La diarrea crónica se define por la evacuación de 3 o más heces blandas al día (Bristol 6-7) durante más de 4 semanas; es una causa habitual de consulta gastroenterológica, siendo más frecuente en adultos>65 años, y su abordaje requiere una anamnesis detallada y la identificación de datos de alarma para diferenciar entre afectación orgánica de la funcional y seleccionar a las personas que ameritan un estudio invasivo temprano. Consta de un amplio espectro de condiciones como neoplasias, inflamación del colon o intestino delgado, malabsorción y trastornos de la motilidad, lo que conlleva la realización de estudios excesivos. Dentro de las formas clínicas la diarrea secretora se produce por un desequilibrio entre los procesos de absorción y secreción intestinal, caracterizándose por un incremento en la secreción de líquidos y electrolitos, desde el plasma hacia la luz intestinal. Clínicamente se manifiesta con evacuaciones líquidas, abundantes (>1l por día), persistentes incluso durante el ayuno y de predominio nocturno2.
En este caso la presencia de signos de alarma, como evacuaciones nocturnas, continuas, de gran volumen, asociadas a pérdida de peso, junto con una calprotectina fecal elevada, orientó el enfoque hacia una causa orgánica subyacente3.
Los TNE del colon se diferencian de los carcinomas neuroendocrinos por su grado de agresividad. Presentan una prevalencia estimada de 5.2/100,000 personas al año4, con una edad media al diagnóstico de 63 años5. El diagnóstico puede retrasarse de 5 a 7 años, lo que subraya la importancia de una evaluación oportuna6. Los TNE representan el 25% de todos los carcinomas neuroendocrinos gastro-entero-pancreáticos. En el colon tienen un comportamiento agresivo, a diferencia de los ubicados en el apéndice y el recto, que son más indolentes, se detectan de manera incidental en la gran mayoría de ocasiones y en otras se asocian a dolor abdominal, sangrado rectal, diarrea crónica secretora, pérdida de peso y/o anorexia7. Estos tumores presentan una alta capacidad metastásica, afectando al hígado, a los ganglios linfáticos, al peritoneo, al hueso y al pulmón8. El diagnóstico se basa en la combinación de morfología a través de estudios endoscópicos, imagen e inmunohistoquímica por la presencia de células enterocromafines productoras de serotonina, que expresan marcadores como sinaptofisina, cromogranina A y CD56, y deben de ser clasificados como bien diferenciados G1/G2/G3, poco diferenciados o mixtos cuando comparten histología no-neuroendocrina9. El tratamiento de elección es la resección quirúrgica, siempre que sea factible10. Desafortunadamente no está consolidado que características clínico-patológicas nos permitan seleccionar a pacientes con alto riesgo de recurrencia o metástasis. Al ser en su mayoría detectados en etapas avanzadas, presentan una supervivencia a 5 años del 71% en la etapa 1 y del 10% en la etapa IV11.

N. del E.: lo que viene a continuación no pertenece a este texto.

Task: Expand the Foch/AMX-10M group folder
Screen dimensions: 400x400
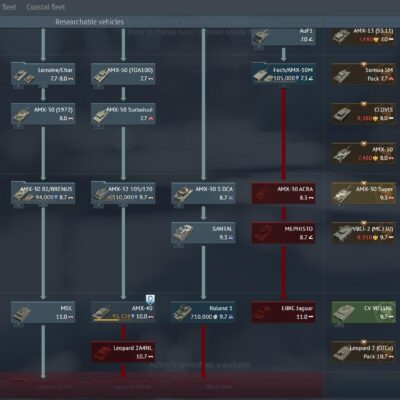Action: [x=283, y=74]
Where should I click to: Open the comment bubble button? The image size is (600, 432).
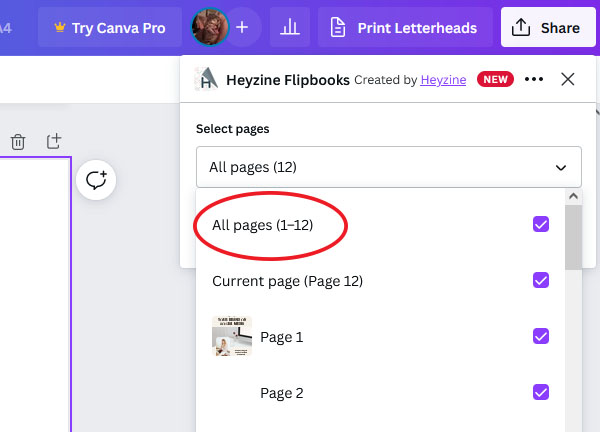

FinanciaciónLos autores declaran no haber recibido ningún tipo de financiación para esta publicación.
Consideraciones éticasPor medio de la presente, los autores declaran que esta investigación no ha involucrado experimentación en seres humanos ni en animales. La información utilizada fue obtenida a partir del expediente clínico del paciente, previa autorización mediante consentimiento informado por escrito. Se han adoptado todas las medidas necesarias para garantizar la confidencialidad de los datos, omitiendo cualquier información que pudiera permitir la identificación del paciente a través de imágenes o datos del artículo, por lo que no se requirió la revisión o aprobación por el comité de ética institucional.
Conflicto de interesesLos autores declaran que no existe ningún conflicto de intereses.